I niech pani tu nie wraca dodał.
Serce jej się ścisnęło, ale zanim zdążyła pogrążyć się w rozpaczy, szef ciągnął dalej:
Dzisiaj i jutro to pani dni wolne. A przy okazji gratuluję dobrego serca. I niech pani liczy na premię za miłość do zwierząt.
Ten szef, znany wszystkim jako Marek Kowalski, miał opinię człowieka twardego. W lecznicy weterynaryjnej sprawa potoczyła się gwałtownie łapka nie była złamana, tylko zwichnięta. Gdy weterynarz opatrywał kociaka, Kinga opowiedziała, jak znalazła zwierzę i o niespodziewanej reakcji szefa.

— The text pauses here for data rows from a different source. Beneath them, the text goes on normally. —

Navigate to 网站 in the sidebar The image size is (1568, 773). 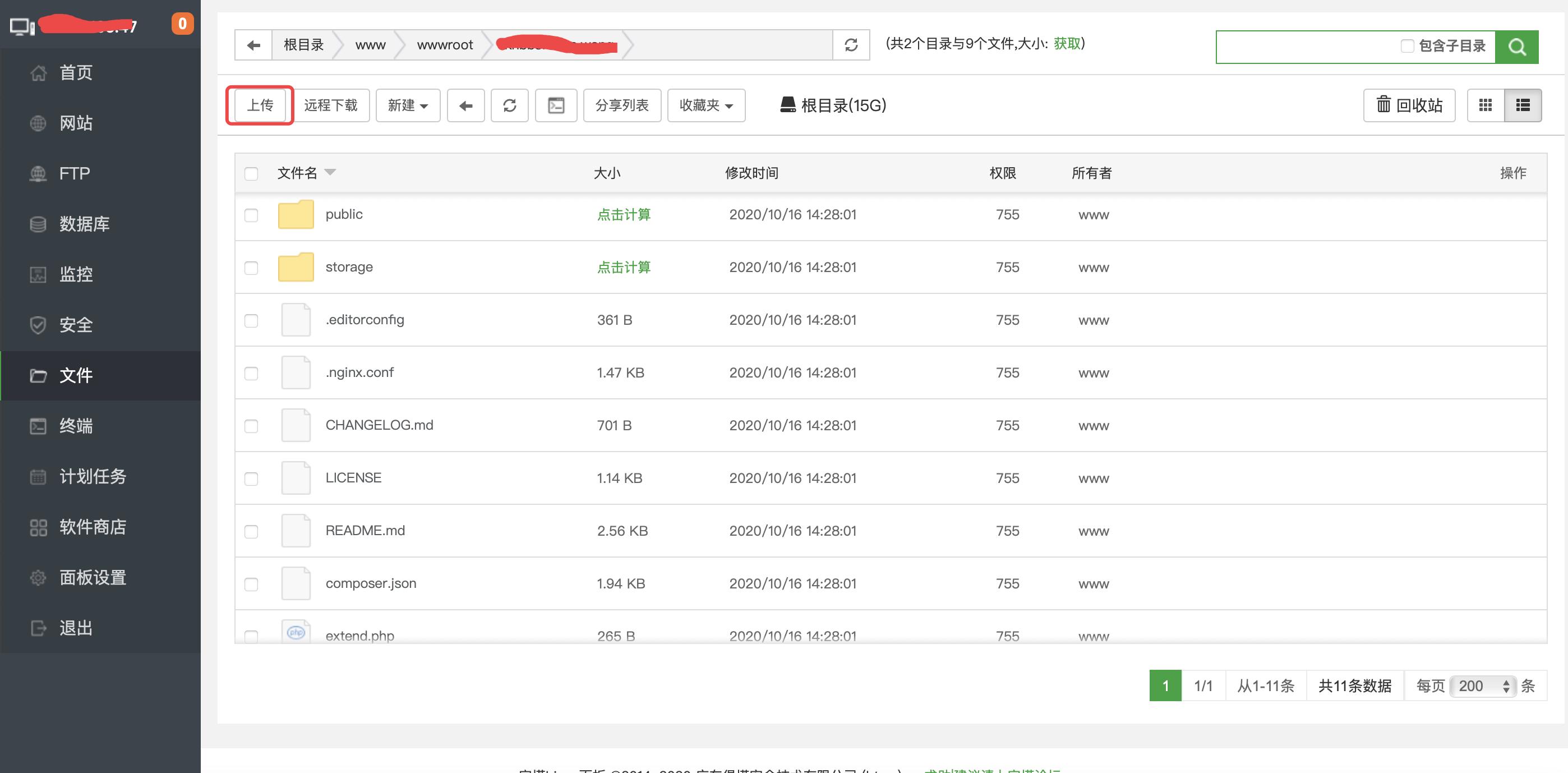[76, 123]
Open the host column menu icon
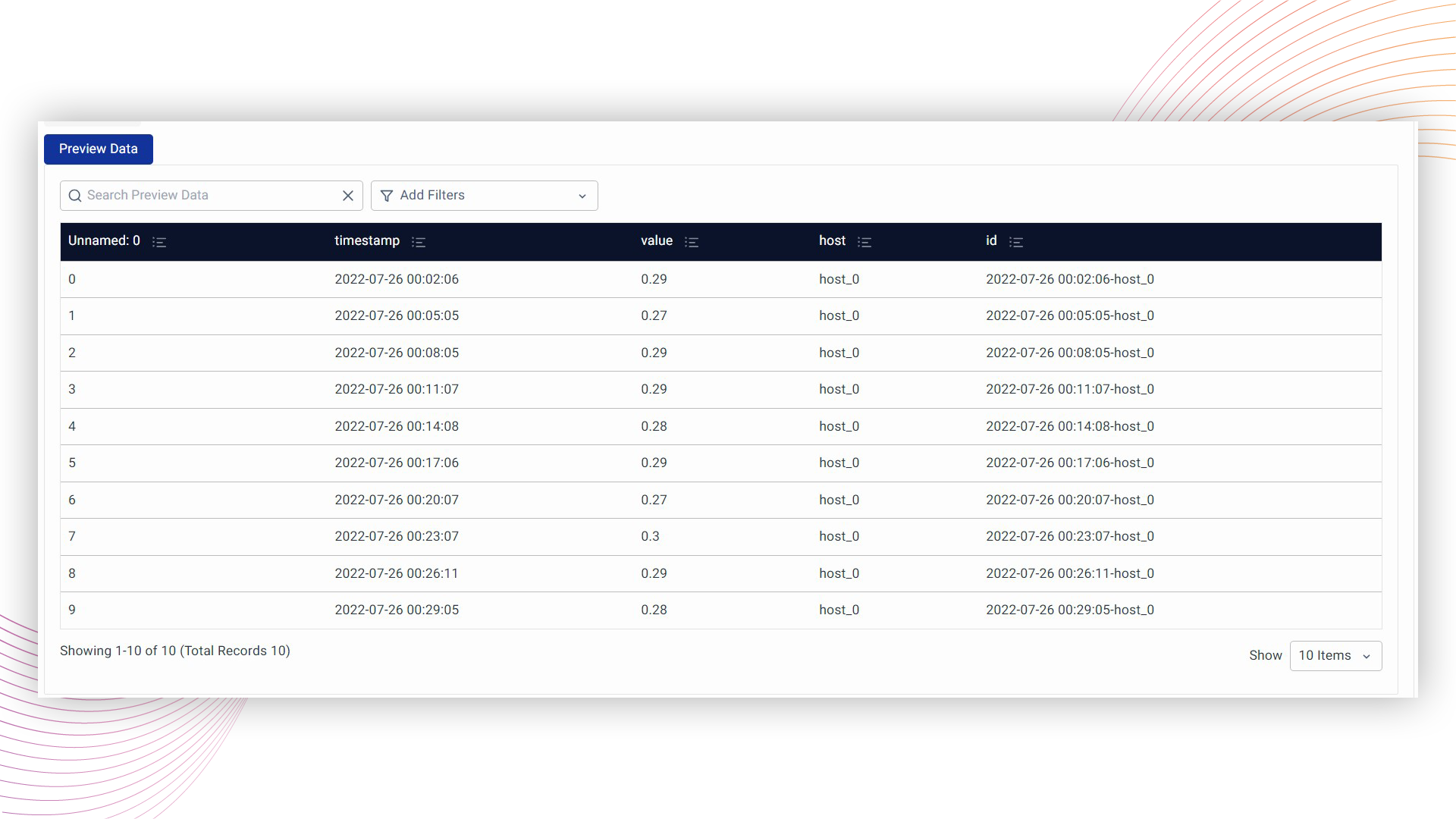This screenshot has height=819, width=1456. tap(864, 242)
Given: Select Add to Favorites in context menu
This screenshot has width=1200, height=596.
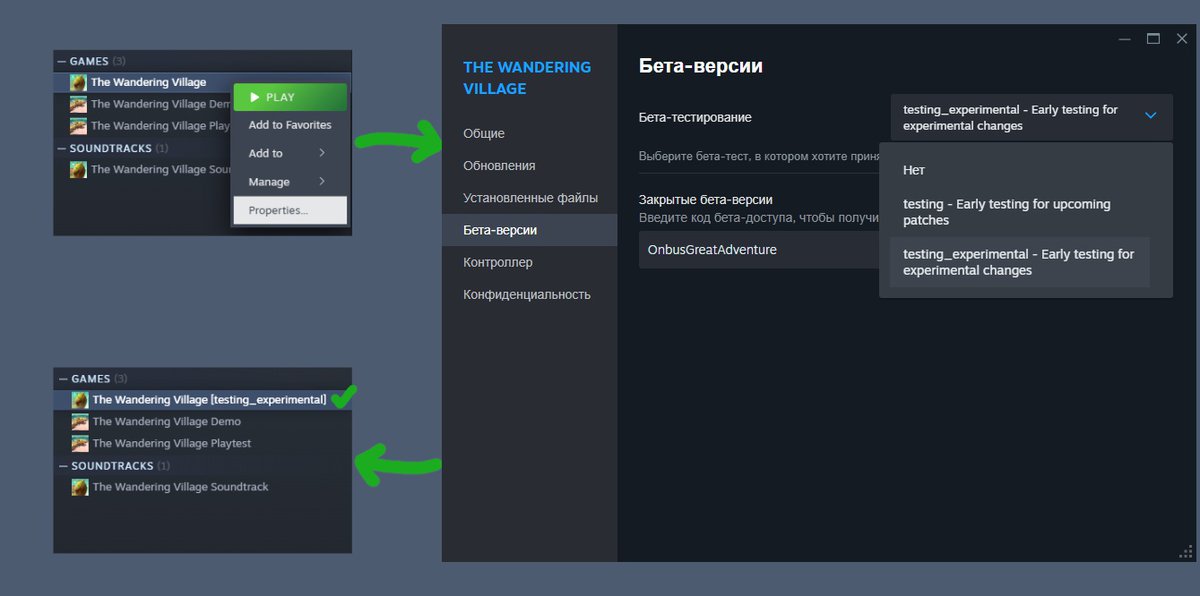Looking at the screenshot, I should (x=289, y=125).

Weterynarz roześmiał się i wyznał, iż zna Marka od dzieciństwa. Zawsze był bohaterem dla zwierząt ratował szczenięta z wody, bronił kociaków przed oprawcami. Dorosły, wspierał schroniska finansowo, a zaczął od swojej pierwszej wypłaty.
Jednak w stosunku do ludzi Marek zawsze był zdystansowany, co pogłębiło się po tragicznej utracie rodziny. Kinga była poruszona tą historią i przez resztę dnia myślała o szefie, czując potrzebę, by go wesprzeć.
Wieczorem, gdy kotek spokojnie drzemał na jej łóżku, Kinga przygotowywała mu kącik. Nazwała go Puszek wydawało się to idealne. Spokój przerwał telefon dzwonił Marek.
Jak się miewa nasz mały pacjent?
Zarumieniona, Kinga żywo opowiedziała o kocie i podziękowała. Marek zaprosił ją na kolację rozmawiali cały wieczór.
Połączyło ich wzajemne zrozumienie i miłość do zwierząt. Razem opiekowali się Puszkiem, a niedługo podzielili pasję ratowania zwierząt w potrzebie. Dla Kingi i jej czworonożnego przyjaciela skończyła się samotność znaleźli euforia i pocieszenie w nowej wspólnocie.